* [Short task]
Retype every one of the entries below word for word, and leave the pictures out of your answer.

— START OF Supplied records —

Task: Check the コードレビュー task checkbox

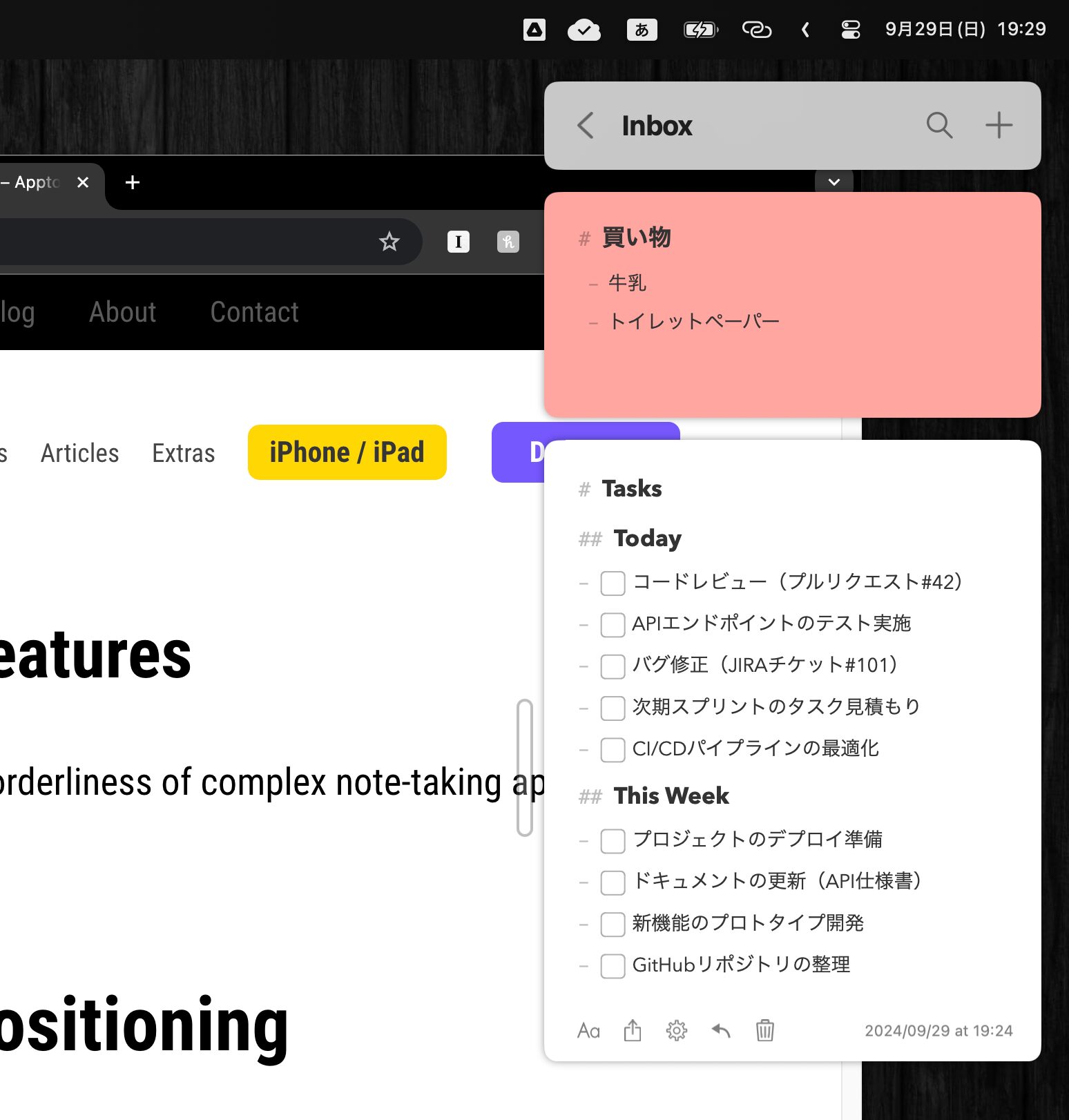Action: tap(613, 583)
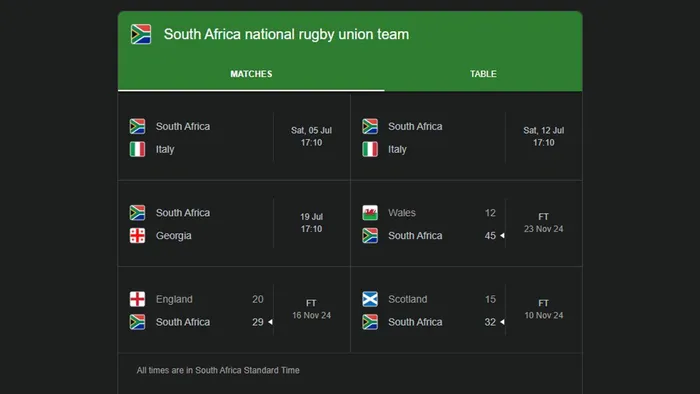Click the Wales flag icon
700x394 pixels.
point(370,213)
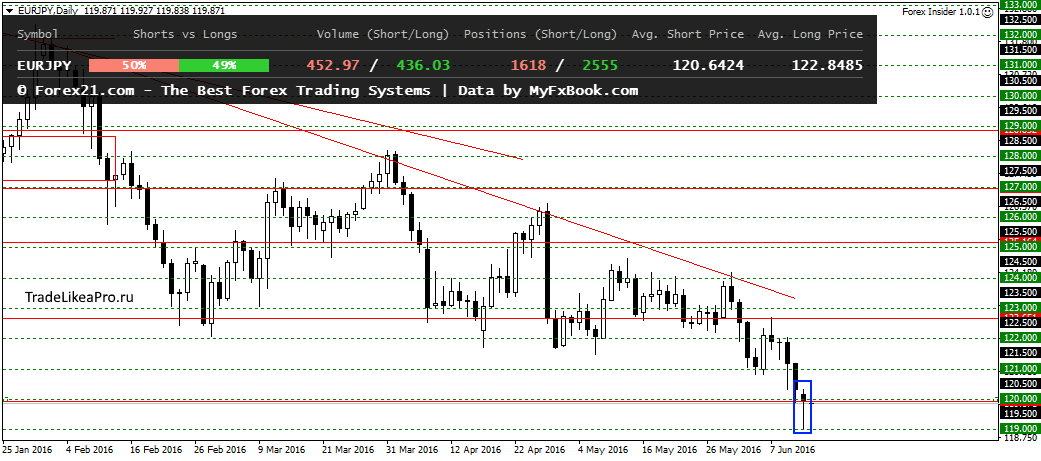Select the red horizontal line near 122.500
The image size is (1041, 461).
(498, 318)
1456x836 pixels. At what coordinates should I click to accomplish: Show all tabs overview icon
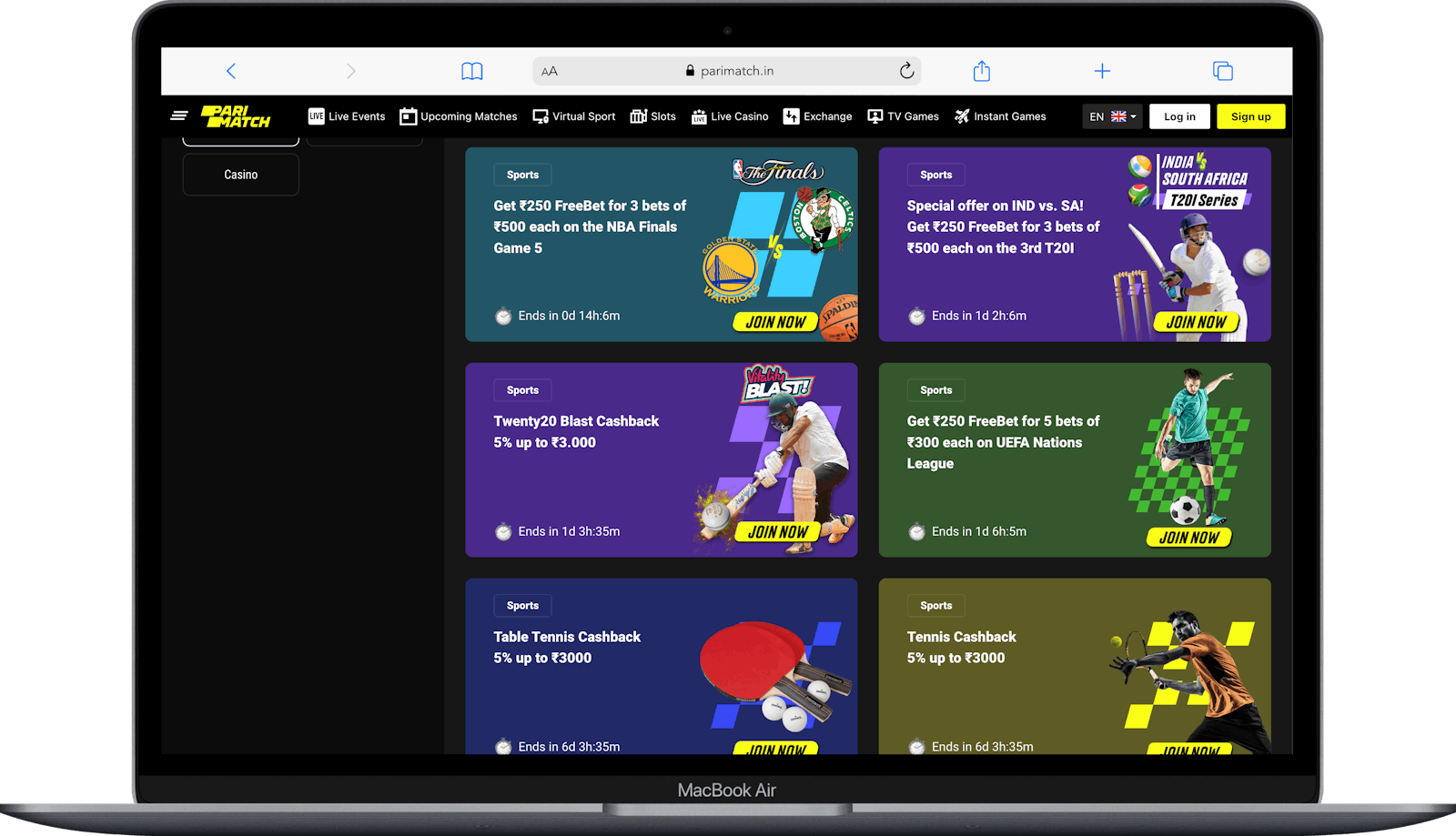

— END OF Supplied records —

* [Answer to the exercise]
Task: Check the コードレビュー task checkbox

Action: tap(613, 583)
Click the Wales flag icon
700x394 pixels.
point(370,213)
Select the red horizontal line near 122.500
The image size is (1041, 461).
(498, 318)
1456x836 pixels. At what coordinates should I click to accomplish: Show all tabs overview icon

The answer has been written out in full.